PROBLEM - Arrange the entries from the line containing "Given: Click the Desassemble toolbar button" through the end of the entries as a two-column CSV headed instruction and response, one row per entry, with each field in quotes and line breaks changed to spaces. Leave the pictures out.

ENTRIES SHOWN -
::::::::::

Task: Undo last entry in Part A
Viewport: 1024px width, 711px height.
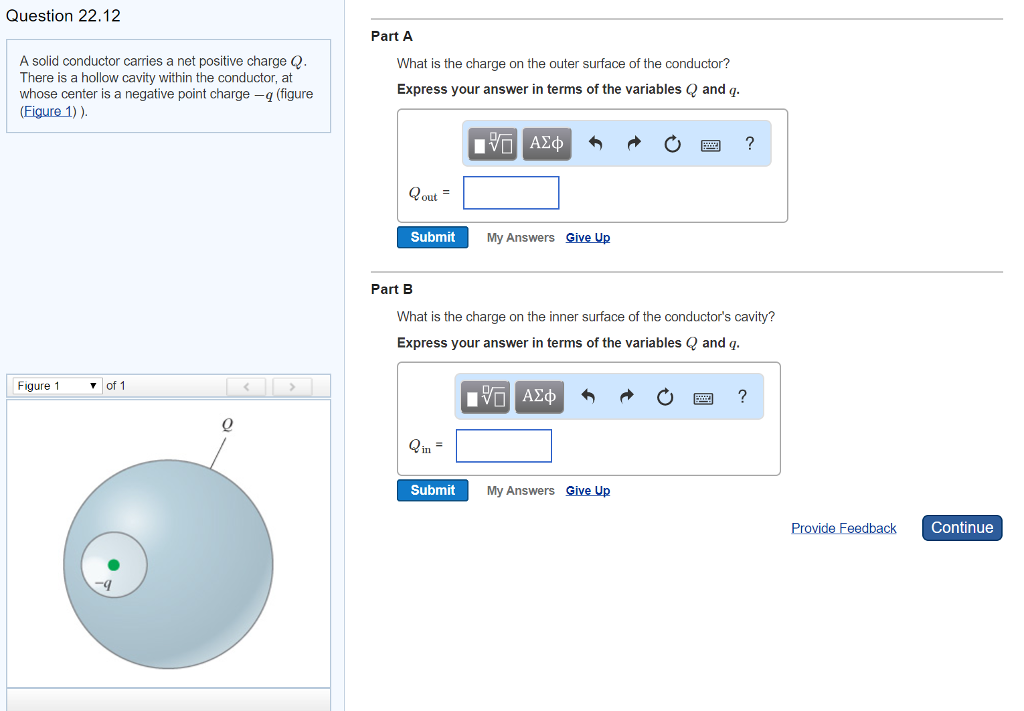Action: click(595, 144)
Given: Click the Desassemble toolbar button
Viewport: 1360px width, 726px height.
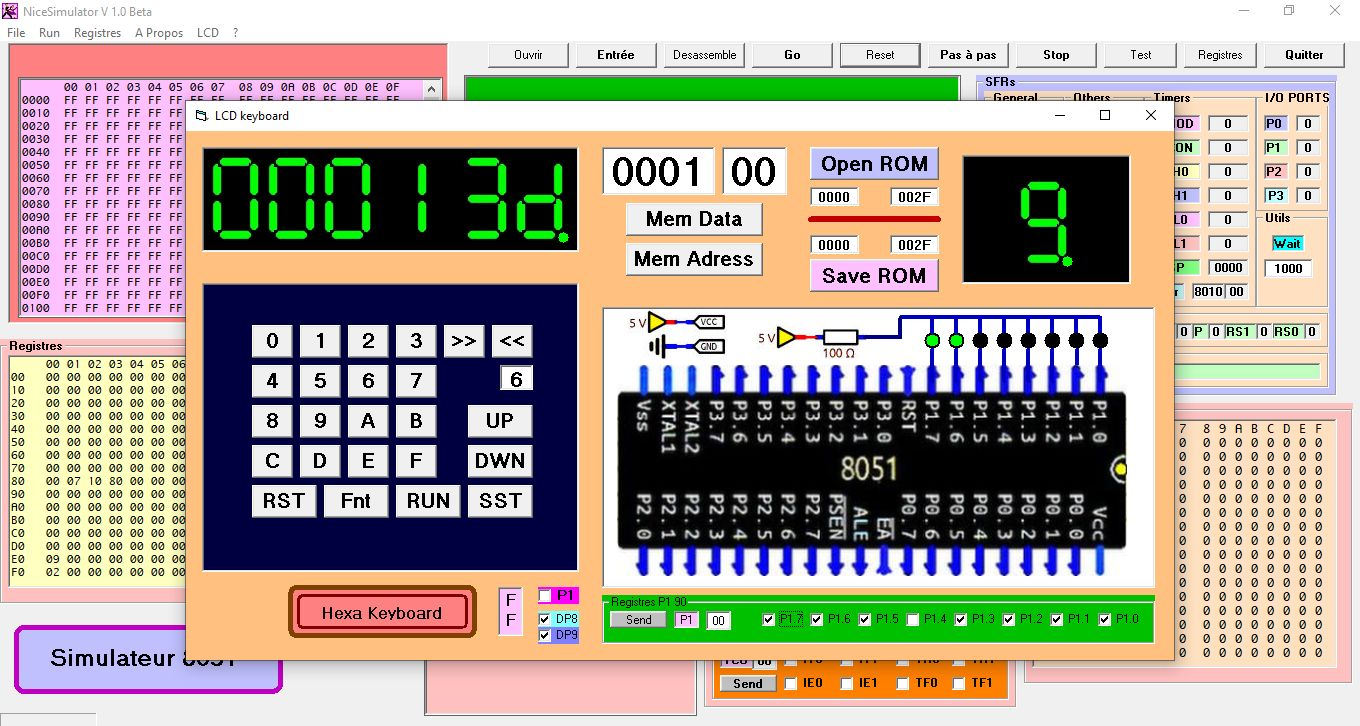Looking at the screenshot, I should point(704,55).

::::::::::

RESPONSE TO THE EXERCISE -
instruction,response
"Given: Click the Desassemble toolbar button Viewport: 1360px width, 726px height.","Looking at the screenshot, I should point(704,55)."